Rätselraten
In den US-Medien ist das Lecter-Deuten mittlerweile zur Sportart geworden. Von der New York Times abwärts versuchen alle, den Sinn hinter Trumps Äußerungen finden. Warum zitiert man einen der abartigsten Verbrecher der Filmgeschichte? Und beschreibt ihn auch noch als "netten Kerl"?
Erstmals hat Trump seine "Signature Phrase" über den Kannibalen vor gut einem Jahr ausgepackt. Da erzählte er bei einem Auftritt in Pennsylvania, dass südamerikanische Staaten ihre Gefängnisse und Psychiatrien leeren würden, um die Insassen in den USA "abzuladen". "Geisteskranke, abnorme Rechtsbrecher und bösartige Migranten“ kämen so millionenfach über Grenze, sagte der Ex-Präsident. "Das ist wie in 'Das Schweigen der Lämmer'. Aber sie kommen in unser Land."
Die Erzählung erwies sich als Hirngespinst, widerlegt von Faktencheckern und der Trump-Kampagne selbst. Die konnte auf Nachfrage keinen einzigen Beleg dafür liefern. Trump störte sich daran aber nicht, er erweiterte die Theorie sogar: Hannibal Lecter sei auch ein Trump-Fan, sagte er im Oktober. "Er hat im TV gesagt, ,ich liebe Donald Trump.' Deshalb liebe ich ihn."
"Als ob er real ist"
Die Fragezeichen wurden danach nur größer, zu Trumps Freude, wie es schien. Lecter kommt in fast allen Wahlkampfauftritten vor, manchmal in mehrminütigen Lobeshymnen, jedenfalls immer "wunderbar" und "großartig".
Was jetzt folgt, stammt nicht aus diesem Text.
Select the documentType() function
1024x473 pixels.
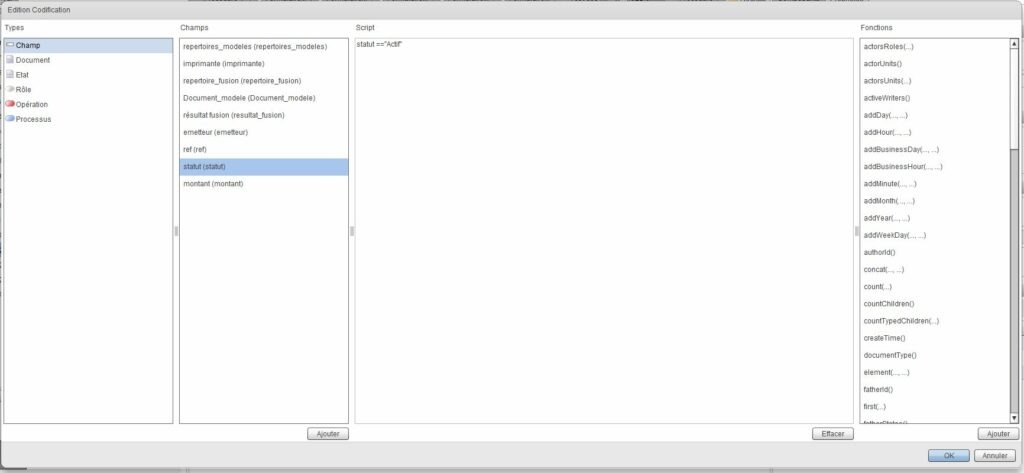coord(889,355)
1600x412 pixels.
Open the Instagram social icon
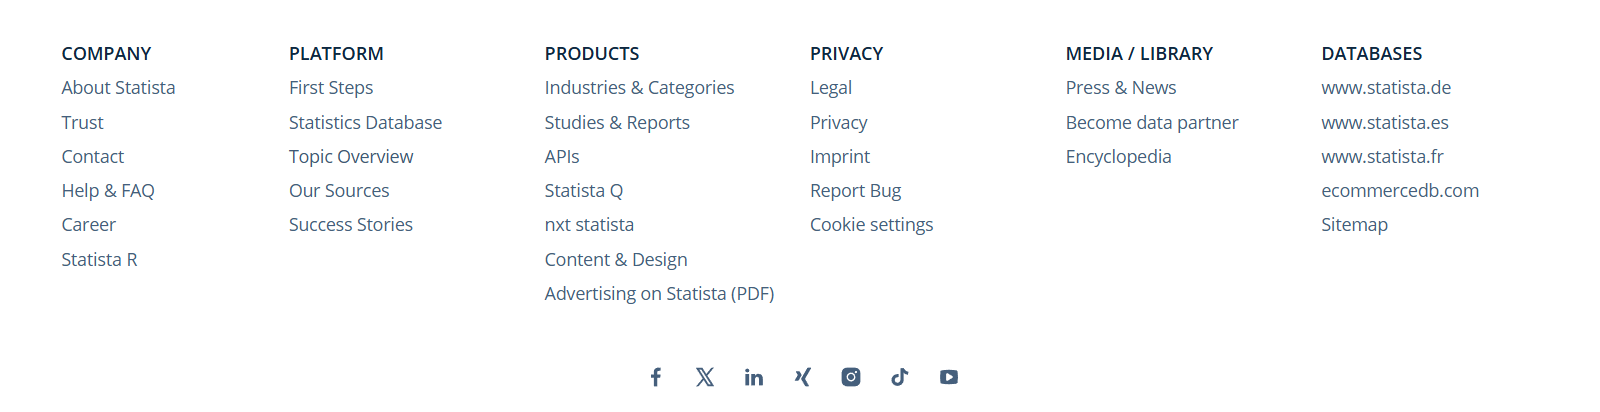pyautogui.click(x=851, y=377)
Ob Trump dabei die Filmfigur oder den Schauspieler meint, ist allerdings nie ganz klar. Anthony Hopkins, der Lecter 1991 spielte, wusste etwa gar nichts davon. Dass Trump über Lecter spreche, als ob der real sei, verwunderte den Oscarpreisträger sehr: "Ich bin schockiert und entsetzt, was Sie mir da über Trump erzählen", sagte er in einem Interview.
Erklärungsansätze lieferte auch die Trump-Kampagne keine. Trump sei ein "inspirierender und begnadeter Geschichtenerzähler", sagte dessen Kampagnenleiter Steven Cheung, die Bezugnahme auf Popkultur sei einer der vielen Gründe, warum er erfolgreich sei (anders als Kamala Harris, die so "sympathisch wie eine abgenutzte Couch" sei, so Cheung). Auf Fox News rückte man sogar zur Ehrenrettung aus und sagte, die Berichte über Trumps Lecter-Liebe seien allesamt nur "Fake News". Trump habe nur "herumgescherzt".
The weird Donald
Glaubt man US-Medien, sollen Trumps PR-Manager ihm bereits mehrfach dazu geraten haben, die Lecter-Phrasen nicht mehr zu nutzen. Das hat gute Gründe: Die Harris-Kampagne nutzt die alte Methode Trumps, seinen Gegner mit einem einzigen Etikett zu desavouieren.
Trump traf Joe Biden im Innersten, als er ihn zu "Sleepy Joe" machte; das war definitiv einer der Gründe für seinen Rückzug. Bei Harris hat Trump dieses eine herabwürdigende Etikett noch nicht gefunden. Die Demokraten waren da schneller: Für sie ist Trump nur mehr "weird" - also hochgradig merkwürdig.
Er soll damit lächerlich wirken, so der Gedanke dahinter - nicht nur gefährlich, wie ihn Bidens Team aussehen lassen wollte. Das scheint zu funktionieren, der Widerhall in den sozialen Medien ist enorm; und selbst die Comedians von Saturday Night Live sprangen darauf auf.
Nur bei einem scheint die Warnung nicht anzukommen: Trump selbst spricht auf seinen Rallys weiterhin unablässig von Hannibal Lecter. Mehr noch: Seit Kurzem thematisiert er sogar sein neues "Weird"-Image. "Sie sagen, dass einer, der Hannibal Lecter erwähnt, doch kognitiv in Schwierigkeiten sein muss", sagte er kürzlich. Und setzte nach: "Nein, nein. Das sind echte Geschichten."
Danach zeigte er mit dem Finger auf einen Mann im Publikum und sagte: "Dich möchte er zum Essen haben. Ja, genau Dich."